Window closing on sub-5% mortgages

As an alert reader suggested several days ago, the window of opportunity to lock in sub-5% mortgages is closing as 10-year Treasury yields jump. There is a perverse dynamic in the bond market that accentuates swings in bond yields, and that dynamic is now kicking in with a vengeance, and that in turn could propel yields much higher in the next few weeks. This dynamic results from the ability of homeowners to refinance their mortgages with relative ease. As yields fall, the incentive to refinance rises. When yields plunge, as they did recently, there is a stampede of homeowners seeking to refinance. Indeed, refinancing activity rose by a factor of 7 between the end of November and early January. Now, with yields rising, refinancing activity is rapidly slowing.

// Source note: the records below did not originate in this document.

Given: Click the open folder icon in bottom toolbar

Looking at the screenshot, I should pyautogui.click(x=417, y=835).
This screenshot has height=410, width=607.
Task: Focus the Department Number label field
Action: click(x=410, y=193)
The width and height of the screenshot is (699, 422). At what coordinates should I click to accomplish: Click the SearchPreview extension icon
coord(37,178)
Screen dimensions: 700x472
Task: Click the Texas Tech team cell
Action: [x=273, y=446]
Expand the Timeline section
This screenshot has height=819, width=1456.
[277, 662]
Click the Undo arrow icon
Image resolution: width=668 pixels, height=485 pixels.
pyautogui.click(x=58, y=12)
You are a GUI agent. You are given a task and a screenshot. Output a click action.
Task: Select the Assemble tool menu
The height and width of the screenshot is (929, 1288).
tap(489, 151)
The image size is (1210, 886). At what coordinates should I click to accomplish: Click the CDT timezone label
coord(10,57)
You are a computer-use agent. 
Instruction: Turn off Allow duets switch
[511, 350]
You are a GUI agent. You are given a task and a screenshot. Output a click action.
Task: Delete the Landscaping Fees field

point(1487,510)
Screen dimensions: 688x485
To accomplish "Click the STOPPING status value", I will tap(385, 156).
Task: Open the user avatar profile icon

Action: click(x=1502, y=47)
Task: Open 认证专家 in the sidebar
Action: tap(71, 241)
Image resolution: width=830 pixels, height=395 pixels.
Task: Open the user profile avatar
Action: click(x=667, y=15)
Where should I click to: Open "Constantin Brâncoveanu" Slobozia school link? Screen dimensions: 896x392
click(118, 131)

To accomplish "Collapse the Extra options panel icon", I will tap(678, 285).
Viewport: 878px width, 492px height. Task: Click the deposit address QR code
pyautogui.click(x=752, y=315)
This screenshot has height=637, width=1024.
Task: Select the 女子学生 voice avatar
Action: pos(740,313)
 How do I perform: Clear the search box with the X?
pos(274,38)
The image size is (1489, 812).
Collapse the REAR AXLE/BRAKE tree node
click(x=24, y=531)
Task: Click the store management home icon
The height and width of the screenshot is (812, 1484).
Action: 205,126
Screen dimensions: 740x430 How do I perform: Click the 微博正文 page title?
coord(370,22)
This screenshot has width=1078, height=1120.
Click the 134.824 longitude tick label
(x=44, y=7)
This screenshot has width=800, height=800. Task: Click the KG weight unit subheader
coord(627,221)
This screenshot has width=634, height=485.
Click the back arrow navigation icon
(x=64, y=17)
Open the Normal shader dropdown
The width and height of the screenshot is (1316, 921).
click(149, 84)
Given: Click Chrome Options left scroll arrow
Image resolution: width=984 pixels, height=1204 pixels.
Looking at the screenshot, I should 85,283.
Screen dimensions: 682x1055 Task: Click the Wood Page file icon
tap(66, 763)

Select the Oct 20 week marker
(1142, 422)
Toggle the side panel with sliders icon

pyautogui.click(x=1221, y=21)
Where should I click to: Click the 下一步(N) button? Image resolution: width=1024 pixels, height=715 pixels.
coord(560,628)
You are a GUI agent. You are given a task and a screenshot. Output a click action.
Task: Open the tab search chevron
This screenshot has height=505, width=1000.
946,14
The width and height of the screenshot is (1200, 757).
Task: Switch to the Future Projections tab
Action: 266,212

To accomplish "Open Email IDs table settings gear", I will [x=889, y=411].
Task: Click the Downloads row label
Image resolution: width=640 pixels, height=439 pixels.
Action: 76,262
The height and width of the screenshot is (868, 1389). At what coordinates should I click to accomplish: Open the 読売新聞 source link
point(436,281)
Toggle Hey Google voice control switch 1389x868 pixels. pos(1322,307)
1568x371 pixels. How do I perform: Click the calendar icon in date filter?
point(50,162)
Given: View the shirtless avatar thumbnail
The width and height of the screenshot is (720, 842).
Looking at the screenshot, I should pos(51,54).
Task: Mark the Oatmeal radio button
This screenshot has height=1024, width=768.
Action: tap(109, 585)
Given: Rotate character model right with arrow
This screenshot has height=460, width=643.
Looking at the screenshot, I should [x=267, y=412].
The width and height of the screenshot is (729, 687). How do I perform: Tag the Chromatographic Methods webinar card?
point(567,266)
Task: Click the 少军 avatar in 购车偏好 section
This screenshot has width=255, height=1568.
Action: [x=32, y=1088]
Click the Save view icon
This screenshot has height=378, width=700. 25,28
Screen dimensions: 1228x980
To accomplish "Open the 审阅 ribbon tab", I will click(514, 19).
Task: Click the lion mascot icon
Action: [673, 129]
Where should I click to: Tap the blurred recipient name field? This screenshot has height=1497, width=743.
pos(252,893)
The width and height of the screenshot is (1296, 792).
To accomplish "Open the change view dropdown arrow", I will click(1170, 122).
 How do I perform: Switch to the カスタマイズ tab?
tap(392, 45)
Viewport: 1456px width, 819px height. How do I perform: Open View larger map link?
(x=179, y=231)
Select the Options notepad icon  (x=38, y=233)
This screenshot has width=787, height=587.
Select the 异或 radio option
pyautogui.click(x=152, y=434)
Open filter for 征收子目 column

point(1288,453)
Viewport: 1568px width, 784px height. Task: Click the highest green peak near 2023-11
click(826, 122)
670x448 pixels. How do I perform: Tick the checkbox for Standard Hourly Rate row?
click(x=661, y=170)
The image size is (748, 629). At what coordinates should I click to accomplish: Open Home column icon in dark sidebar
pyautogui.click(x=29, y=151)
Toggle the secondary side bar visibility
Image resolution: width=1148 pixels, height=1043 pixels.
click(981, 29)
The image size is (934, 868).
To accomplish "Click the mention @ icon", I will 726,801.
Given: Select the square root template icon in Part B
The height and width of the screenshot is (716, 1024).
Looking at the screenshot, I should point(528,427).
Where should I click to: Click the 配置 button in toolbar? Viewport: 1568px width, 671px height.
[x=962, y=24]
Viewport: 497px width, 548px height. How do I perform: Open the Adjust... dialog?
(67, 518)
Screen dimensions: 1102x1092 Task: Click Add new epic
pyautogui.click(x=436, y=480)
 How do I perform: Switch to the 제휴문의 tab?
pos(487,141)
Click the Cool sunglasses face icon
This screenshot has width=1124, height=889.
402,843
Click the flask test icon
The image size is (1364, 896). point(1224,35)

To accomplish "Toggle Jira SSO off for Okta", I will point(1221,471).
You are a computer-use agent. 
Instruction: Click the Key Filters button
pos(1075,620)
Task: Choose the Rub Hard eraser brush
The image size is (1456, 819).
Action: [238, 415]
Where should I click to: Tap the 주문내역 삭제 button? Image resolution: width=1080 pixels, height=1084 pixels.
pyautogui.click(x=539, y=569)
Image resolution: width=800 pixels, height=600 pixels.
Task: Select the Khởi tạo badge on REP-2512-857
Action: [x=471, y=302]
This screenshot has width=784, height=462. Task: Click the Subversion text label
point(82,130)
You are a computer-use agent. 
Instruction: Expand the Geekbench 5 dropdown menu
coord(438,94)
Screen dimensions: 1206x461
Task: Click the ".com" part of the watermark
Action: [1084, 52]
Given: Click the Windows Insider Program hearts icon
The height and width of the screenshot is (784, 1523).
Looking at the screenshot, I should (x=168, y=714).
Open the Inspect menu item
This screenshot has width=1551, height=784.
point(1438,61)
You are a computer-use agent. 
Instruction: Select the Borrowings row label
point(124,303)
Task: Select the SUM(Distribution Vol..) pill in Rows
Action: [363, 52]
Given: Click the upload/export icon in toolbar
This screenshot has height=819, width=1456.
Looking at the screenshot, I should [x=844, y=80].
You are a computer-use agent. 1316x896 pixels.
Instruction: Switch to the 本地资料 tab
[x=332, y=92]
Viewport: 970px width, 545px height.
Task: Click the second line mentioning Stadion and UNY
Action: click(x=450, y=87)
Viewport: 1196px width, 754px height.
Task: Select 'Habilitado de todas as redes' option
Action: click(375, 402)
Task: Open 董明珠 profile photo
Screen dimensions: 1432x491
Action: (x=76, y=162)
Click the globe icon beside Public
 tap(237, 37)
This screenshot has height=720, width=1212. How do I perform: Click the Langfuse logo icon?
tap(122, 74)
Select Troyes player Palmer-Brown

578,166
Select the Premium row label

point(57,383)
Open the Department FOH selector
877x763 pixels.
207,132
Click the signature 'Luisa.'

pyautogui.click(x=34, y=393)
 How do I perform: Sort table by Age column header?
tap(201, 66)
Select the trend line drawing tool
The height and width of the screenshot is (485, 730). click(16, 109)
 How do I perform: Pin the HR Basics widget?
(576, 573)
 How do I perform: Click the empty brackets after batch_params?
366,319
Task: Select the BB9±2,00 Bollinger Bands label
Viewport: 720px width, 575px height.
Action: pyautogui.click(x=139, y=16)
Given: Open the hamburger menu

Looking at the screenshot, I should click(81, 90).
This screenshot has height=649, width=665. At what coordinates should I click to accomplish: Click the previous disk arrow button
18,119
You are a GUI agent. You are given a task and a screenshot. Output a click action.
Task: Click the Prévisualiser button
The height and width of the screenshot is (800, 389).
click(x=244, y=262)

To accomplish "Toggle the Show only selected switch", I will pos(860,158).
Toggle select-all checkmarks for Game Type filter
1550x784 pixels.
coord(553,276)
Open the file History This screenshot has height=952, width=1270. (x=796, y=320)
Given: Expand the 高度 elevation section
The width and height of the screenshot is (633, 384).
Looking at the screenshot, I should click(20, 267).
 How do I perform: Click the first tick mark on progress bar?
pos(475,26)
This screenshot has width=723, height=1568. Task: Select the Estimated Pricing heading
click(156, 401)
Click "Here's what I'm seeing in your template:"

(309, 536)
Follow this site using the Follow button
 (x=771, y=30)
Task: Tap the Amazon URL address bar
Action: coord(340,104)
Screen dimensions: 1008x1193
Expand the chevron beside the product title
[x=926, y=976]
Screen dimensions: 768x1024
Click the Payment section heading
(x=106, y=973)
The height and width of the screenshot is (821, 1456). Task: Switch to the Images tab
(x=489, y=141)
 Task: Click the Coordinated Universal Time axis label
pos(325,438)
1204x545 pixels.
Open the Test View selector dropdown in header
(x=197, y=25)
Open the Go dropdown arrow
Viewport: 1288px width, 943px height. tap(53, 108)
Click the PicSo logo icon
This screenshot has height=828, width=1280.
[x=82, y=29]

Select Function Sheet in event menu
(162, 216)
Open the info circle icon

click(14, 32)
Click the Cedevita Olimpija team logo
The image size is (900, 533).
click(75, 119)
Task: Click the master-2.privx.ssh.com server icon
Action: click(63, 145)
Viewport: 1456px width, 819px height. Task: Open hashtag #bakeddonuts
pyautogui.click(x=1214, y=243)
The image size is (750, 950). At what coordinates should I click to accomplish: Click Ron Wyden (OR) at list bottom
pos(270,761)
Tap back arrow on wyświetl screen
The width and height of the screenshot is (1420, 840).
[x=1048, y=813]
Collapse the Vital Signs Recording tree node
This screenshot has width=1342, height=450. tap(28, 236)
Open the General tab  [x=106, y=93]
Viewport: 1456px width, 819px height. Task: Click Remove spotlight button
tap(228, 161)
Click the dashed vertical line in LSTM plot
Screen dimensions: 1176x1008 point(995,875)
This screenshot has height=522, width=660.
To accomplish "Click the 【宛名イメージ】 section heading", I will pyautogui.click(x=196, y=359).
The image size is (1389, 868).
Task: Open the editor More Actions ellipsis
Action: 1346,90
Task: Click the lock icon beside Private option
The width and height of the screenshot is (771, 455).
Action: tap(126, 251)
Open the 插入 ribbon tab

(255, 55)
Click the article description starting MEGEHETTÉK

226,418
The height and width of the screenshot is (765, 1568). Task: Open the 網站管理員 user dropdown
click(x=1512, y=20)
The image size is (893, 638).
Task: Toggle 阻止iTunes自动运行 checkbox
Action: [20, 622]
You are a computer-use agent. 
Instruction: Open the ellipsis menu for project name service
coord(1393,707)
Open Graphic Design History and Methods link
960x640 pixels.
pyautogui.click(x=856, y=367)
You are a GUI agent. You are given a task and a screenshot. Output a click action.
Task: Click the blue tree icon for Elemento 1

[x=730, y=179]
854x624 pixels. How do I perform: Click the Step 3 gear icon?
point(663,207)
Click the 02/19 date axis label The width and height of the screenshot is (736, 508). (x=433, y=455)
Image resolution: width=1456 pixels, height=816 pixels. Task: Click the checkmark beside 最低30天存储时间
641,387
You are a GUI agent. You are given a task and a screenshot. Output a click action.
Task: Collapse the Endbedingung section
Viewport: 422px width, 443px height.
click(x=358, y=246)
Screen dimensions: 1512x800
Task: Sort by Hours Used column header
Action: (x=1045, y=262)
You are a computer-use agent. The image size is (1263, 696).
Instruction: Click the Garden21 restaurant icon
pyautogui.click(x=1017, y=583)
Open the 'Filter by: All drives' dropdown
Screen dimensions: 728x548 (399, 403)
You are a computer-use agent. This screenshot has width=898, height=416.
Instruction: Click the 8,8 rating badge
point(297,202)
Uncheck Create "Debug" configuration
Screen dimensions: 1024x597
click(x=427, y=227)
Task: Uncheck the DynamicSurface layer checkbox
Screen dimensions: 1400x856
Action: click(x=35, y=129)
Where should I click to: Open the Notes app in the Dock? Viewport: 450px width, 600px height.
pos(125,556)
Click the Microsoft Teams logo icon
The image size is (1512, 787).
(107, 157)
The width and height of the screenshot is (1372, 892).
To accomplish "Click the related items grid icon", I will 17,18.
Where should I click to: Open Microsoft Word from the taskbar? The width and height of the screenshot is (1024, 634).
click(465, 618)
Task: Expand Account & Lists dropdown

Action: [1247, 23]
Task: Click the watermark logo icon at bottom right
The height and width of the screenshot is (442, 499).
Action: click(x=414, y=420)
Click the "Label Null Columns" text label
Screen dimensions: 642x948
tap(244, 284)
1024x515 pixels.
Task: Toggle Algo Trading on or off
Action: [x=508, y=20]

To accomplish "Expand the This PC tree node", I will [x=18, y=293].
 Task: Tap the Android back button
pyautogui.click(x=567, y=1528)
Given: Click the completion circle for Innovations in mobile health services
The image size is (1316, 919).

Bond investors don't like to hold mortgage-backed securities (MBS) when yields are falling, because the duration (the responsiveness of MBS prices to changes in yields) drops. To compensate for this, they will typically buy 10-year Treasuries in an attempt to add back duration to their portfolios as yields decline. Thus, falling yields result in increased demand for Treasury bonds, which helps yields decline even more. We're now seeing the reversal of that: yields are rising and the same bond investors who recently were scrambling to buy T-bonds to add duration to their portfolios are now rushing to sell. And that puts more upward pressure on yields, in a form of vicious circle. If the current episode plays out like the last one did, in mid-2003, then yields could rise at least a hundred basis points more in fairly short order.


Anonymous said...

Greetings, Scott. Is this an example of the government's inability to control long-term rates? Presumably, a component of the TARP intervention was to artificially lower mortgage rates (specifically, 30-year) in order to stimulate real estate activity. Are there other methods the administration might try, or are they fighting an uphill battle against real-world market forces?

Scott Grannis said...

I've always believed that the Fed had no ability to directly control long-term interest rates. Indirectly, yes, by pursuing good policies (for lower rates) or bad policies (for higher rates). Overtly easy monetary policy may fool the market for awhile, but not for long. Already we are seeing a steeper yield curve, as long rates rise much more than short rates. In the final analysis I don't think there is any way the govt can manipulate long-term rates by either keeping short rates low or by buying long-term bonds. The market is too big.